* EXCERPTED TEXT
Content starts
South Africa’s trillion-rand ”nuclear renaissance” hangs in the balance as funding problems and political indecision bite into the Mbeki administration’s grand design for a fleet of new nuclear power stations and a full-scale support industry.
Eskom has missed deadlines — most significantly during the week former president Thabo Mbeki was ousted — to decide on a preferred bidder for ”Nuclear 1”, a new-generation conventional nuclear power station. This was to be followed by the rapid roll-out of a fleet of such stations until 2025 or 2030, when Eskom envisages generating 30% of its power mix — up from about 5% now — from nuclear.
Government’s policy is to stimulate an extensive support industry, likely to include controversial uranium enrichment and fuel reprocessing. The Mbeki administration championed nuclear on grounds that it would advance energy security, boost growth and technology development and mitigate climate change.
But the nuclear renaissance would come with a price tag to dwarf all previous public sector spending. The contract price for Nuclear 1 alone has been guesstimated at R120-billion to R150-billion, although this is likely to increase.
The plan may see another five such stations rolled out. Add tens of billions of rands in government support for local industry — Nuclear Energy Corporation chief executive Rob Adam envisaged $5-billion (R50-billion) in a September presentation — and the final public-purse commitment nudges R1-trillion.
Local industry, which will benefit both from direct government support and high levels of mandatory local spending by the successful Nuclear 1 and fleet bidders, has welcomed the bonanza, but is worried.
One industry leader, who asked not to be named, said they are on tenterhooks. On Eskom’s previous schedule the preferred bidder for Nuclear 1 would have been selected in September and the contract finalised in February. Now he has heard that Eskom has asked the bidders to be patient until December. The bidders for Nuclear 1 are consortia led by France’s Areva — widely seen as the favourite, not least because of massive French government support — and US-based Westinghouse. The industry leader, energy experts and sources connected with the bidders, cited funding constraints and politics as reasons for Eskom’s failure to decide.
A source with access to Areva said they were told to expect the selection of a preferred bidder in February or March, and again in June or July. Finally, the week of September 15 — which concluded with Mbeki’s ousting — was given as a firm date.
Content ends
* TRY IT
Answer these questions from the article on South Africa's nuclear plans:
1. What share of its power mix does Eskom envisage generating from nuclear by 2025 or 2030?
2. What has the contract price for Nuclear 1 been guesstimated at?
3. Which two companies lead the consortia bidding for Nuclear 1?
The material that follows is separate from the article on South Africa's nuclear plans.

* RECORDS SUPPLIED
Content starts
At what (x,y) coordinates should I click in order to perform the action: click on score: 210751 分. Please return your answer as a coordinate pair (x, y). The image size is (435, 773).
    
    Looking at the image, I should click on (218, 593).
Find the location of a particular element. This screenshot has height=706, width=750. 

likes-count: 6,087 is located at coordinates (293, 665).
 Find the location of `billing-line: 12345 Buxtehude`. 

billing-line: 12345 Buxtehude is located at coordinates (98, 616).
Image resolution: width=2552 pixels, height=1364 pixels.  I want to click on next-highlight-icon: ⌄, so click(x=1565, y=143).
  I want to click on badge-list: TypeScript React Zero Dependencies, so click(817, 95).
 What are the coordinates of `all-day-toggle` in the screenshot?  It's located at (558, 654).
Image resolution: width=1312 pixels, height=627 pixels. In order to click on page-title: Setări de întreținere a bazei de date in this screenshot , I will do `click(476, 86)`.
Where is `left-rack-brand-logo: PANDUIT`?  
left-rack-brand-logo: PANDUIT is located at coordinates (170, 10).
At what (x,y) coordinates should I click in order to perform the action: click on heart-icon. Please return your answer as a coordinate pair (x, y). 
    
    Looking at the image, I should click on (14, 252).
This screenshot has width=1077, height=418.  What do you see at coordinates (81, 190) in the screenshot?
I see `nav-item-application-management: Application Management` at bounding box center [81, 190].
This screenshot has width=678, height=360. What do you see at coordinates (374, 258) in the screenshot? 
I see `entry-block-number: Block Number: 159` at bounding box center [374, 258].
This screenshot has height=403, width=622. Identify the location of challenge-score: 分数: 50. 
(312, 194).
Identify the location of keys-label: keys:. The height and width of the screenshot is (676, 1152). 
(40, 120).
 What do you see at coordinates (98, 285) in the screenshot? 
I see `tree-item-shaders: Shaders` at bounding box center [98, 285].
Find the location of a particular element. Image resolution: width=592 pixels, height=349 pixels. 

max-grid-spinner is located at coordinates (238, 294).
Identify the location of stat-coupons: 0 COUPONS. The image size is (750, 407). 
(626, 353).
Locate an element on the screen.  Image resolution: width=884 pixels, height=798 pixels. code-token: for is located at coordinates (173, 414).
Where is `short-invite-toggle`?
Content ends
* ANSWER
1. 30%
2. R120-billion to R150-billion
3. France's Areva and US-based Westinghouse